Juve, i costi altissimi del fallimento: 380 milioni di investimenti sbagliati dal 2022. La gestione Elkann è un disastro?
Dalla fine dell’era Agnelli, chiusa nel novembre 2022 con le dimissioni di Andrea Agnelli dopo dodici anni di presidenza, la Juventus non è più riuscita a ritrovare la propria identità vincente. La gestione di John Elkann, erede della famiglia Agnelli e oggi principale punto di riferimento del club, si è rivelata finora un percorso accidentato, caratterizzato da scelte discutibili, cambi di rotta continui e investimenti fallimentari. In tre anni, tra acquisti di giocatori, esoneri e ristrutturazioni dirigenziali, la società ha bruciato quasi 380 milioni di euro, ottenendo in cambio solo una Coppa Italia e tanta instabilità.
Dal dopo-Agnelli al caos gestionale
La sera del 28 novembre 2022 segna la fine di un’epoca: Andrea Agnelli lascia dopo aver riportato la Juve al vertice post-Calciopoli, ma anche dopo anni di eccessi di spesa e scandali giudiziari. Da allora, Elkann prende in mano la situazione, ma la “nuova era” non decolla. Il club cambia continuamente allenatori e dirigenti, senza un progetto chiaro. Nel giro di pochi anni, si alternano Sarri, Pirlo, Allegri (bis), Motta e Tudor, e ora si parla di nuovi possibili tecnici come Palladino, Spalletti o Mancini.

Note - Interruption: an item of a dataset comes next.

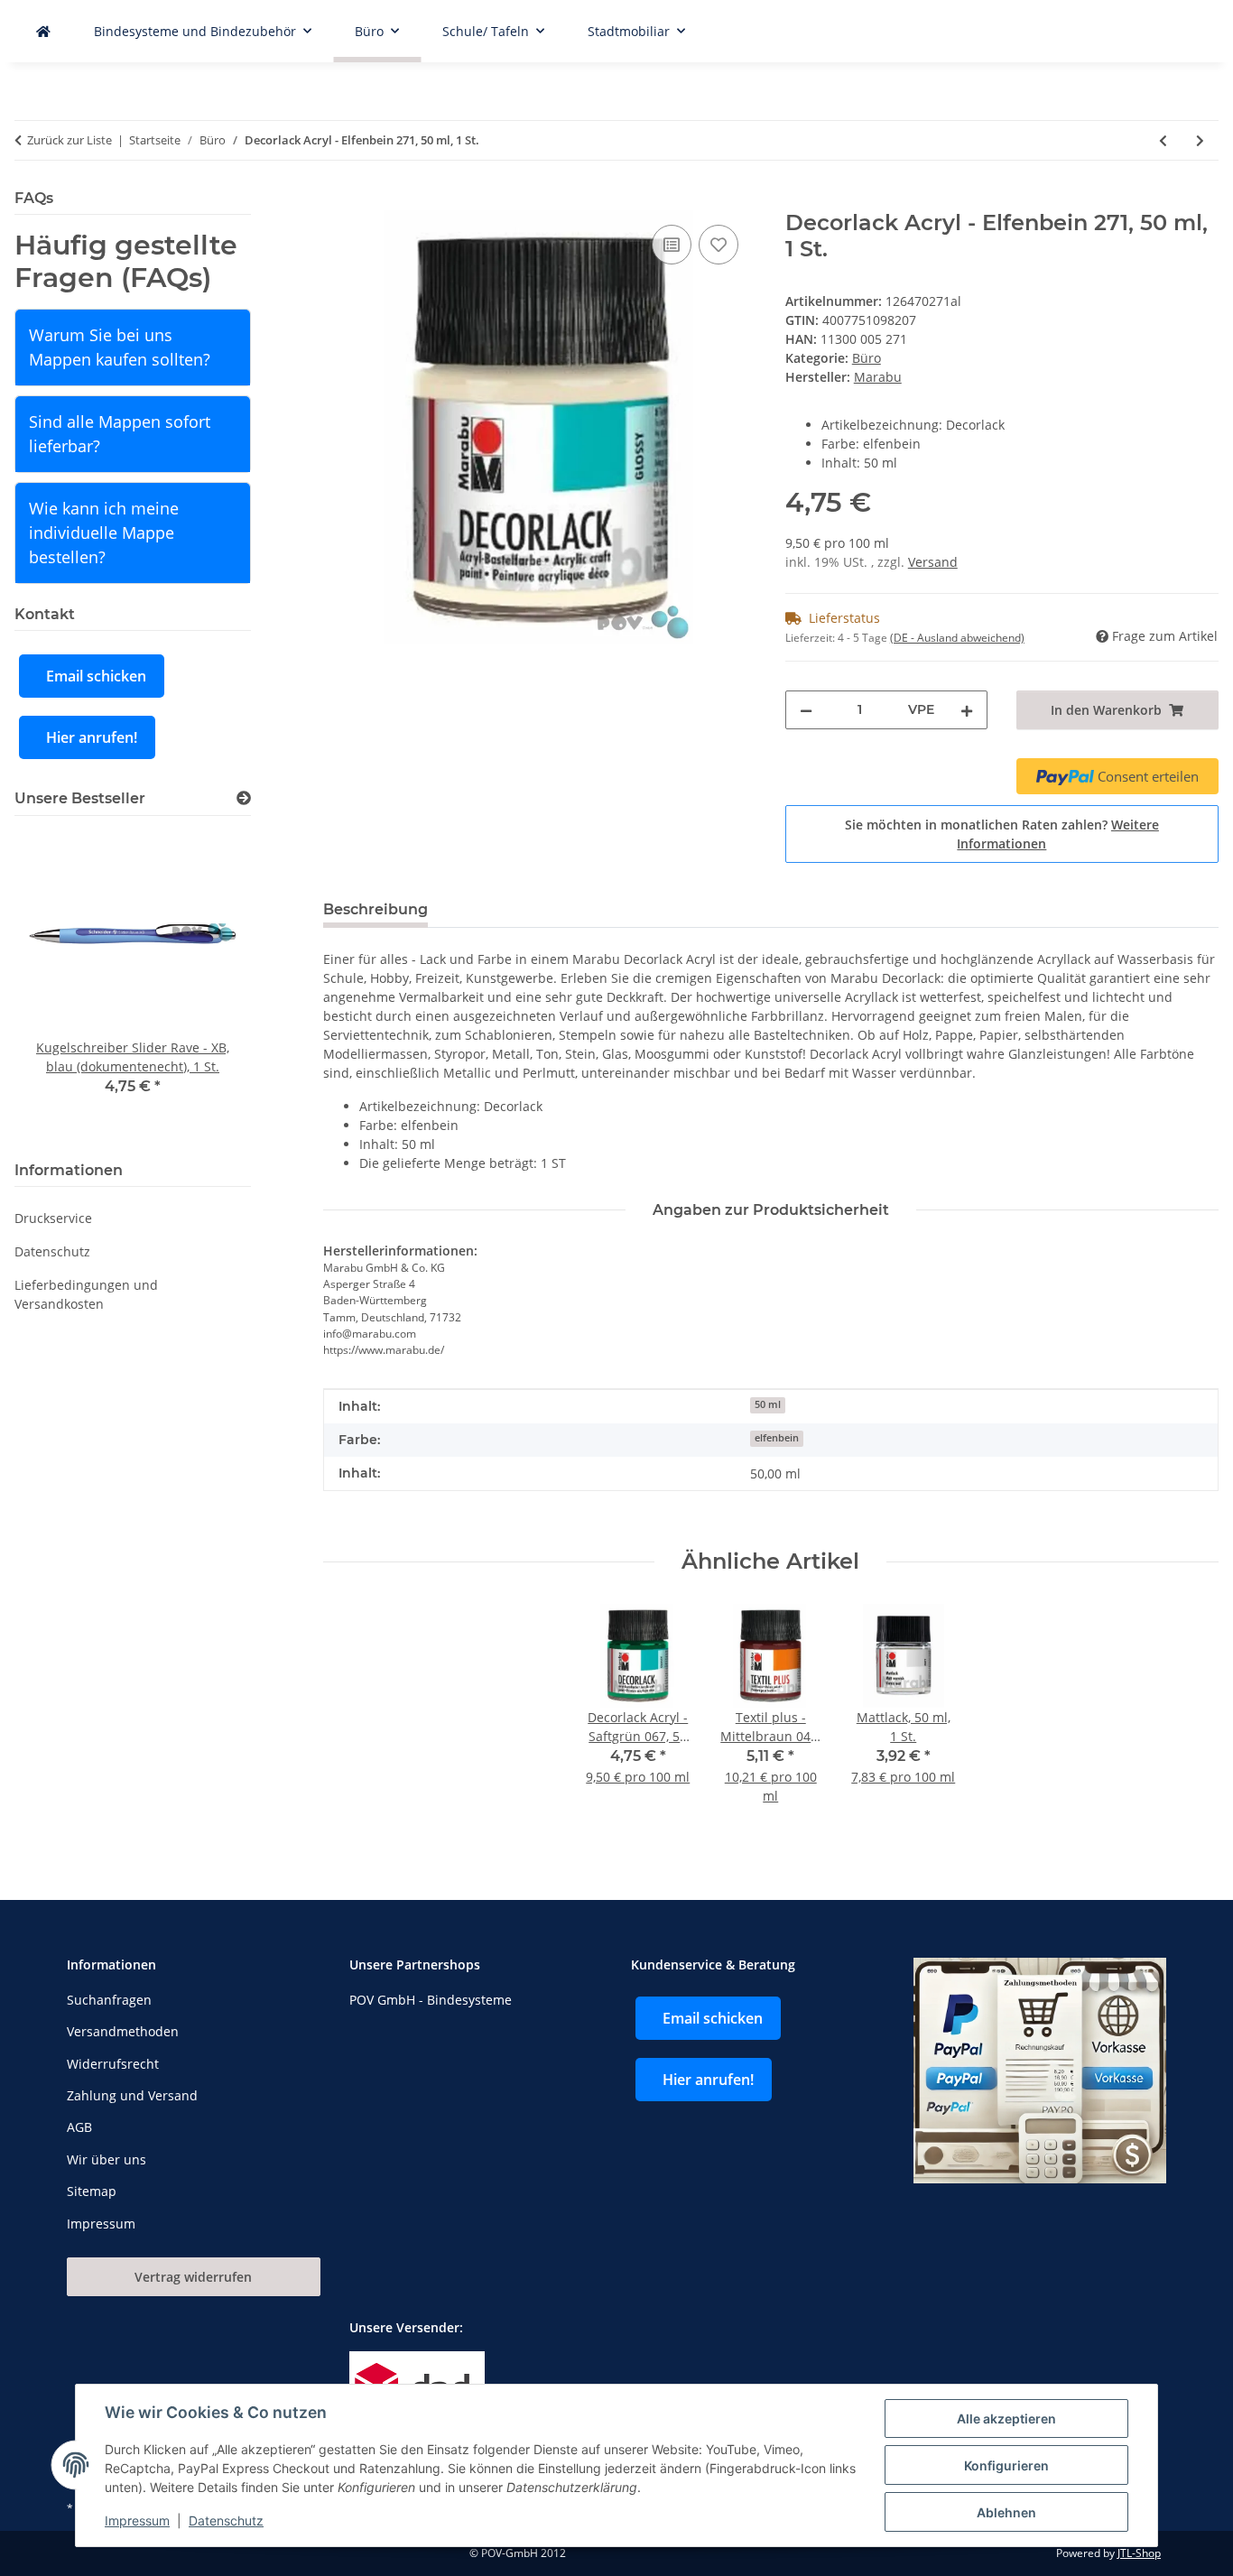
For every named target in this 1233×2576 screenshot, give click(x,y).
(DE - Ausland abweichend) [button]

Sarri, vincitore dello scudetto nel 2020, fu mandato via dopo l’eliminazione in Champions contro il Lione. Pirlo, considerato un possibile “nuovo Guardiola”, non convinse nonostante i due trofei conquistati. Poi il ritorno di Allegri, che aveva incarnato il “pragmatismo bianconero”, terminato bruscamente nel 2024 dopo la vittoria in Coppa Italia e un clamoroso sfogo pubblico. Seguirono il breve interregno di Montero, il tentativo di rilancio con Motta (fallito dopo pochi mesi) e infine Tudor, esonerato anch’egli dopo appena 218 giorni, complice una serie di sconfitte pesanti contro Como, Real Madrid e Lazio.
Dirigenti e strategie: un continuo via vai
La confusione non ha riguardato solo la panchina, ma anche i vertici societari. Dopo l’uscita di Agnelli, Gianluca Ferrero è diventato presidente, mentre la direzione sportiva ha cambiato più volte volto: via Paratici, poi Cherubini, quindi Giuntoli, licenziato nel giugno 2025, e infine l’arrivo del francese Daniel Comolli, recentemente nominato amministratore delegato. Questo continuo turnover ha contribuito a creare instabilità e a disperdere risorse economiche e progettuali.
Il conto economico di un declino
Dal 2019 al 2025 il bilancio del mercato juventino registra un disavanzo superiore ai 310 milioni di euro, mentre il totale degli investimenti errati supera i 380 milioni. Una cifra impressionante se confrontata con i risultati sportivi: nessun titolo di prestigio internazionale, due Coppe Italia e una Supercoppa. A pesare non sono solo le spese per i giocatori, ma anche i contratti milionari di allenatori licenziati, ancora a libro paga.
La crisi Elkann e il riflesso sulla Juventus
Le difficoltà della Juventus rispecchiano quelle del gruppo industriale controllato da John Elkann. Problemi nel settore automobilistico con Stellantis, risultati deludenti della Ferrari, crisi editoriale con Repubblica e la recente cessione di Iveco sono i segnali di una gestione complessa e in affanno. La Juventus, storicamente il fiore all’occhiello della famiglia Agnelli, non è rimasta immune da questa involuzione generale.
Il problema, oggi, non è l’ennesimo tecnico esonerato, ma la mancanza di una guida stabile e coerente ai vertici. La Juventus ha perso la sua antica solidità — e il costo di questo fallimento, economico e d’immagine, è altissimo.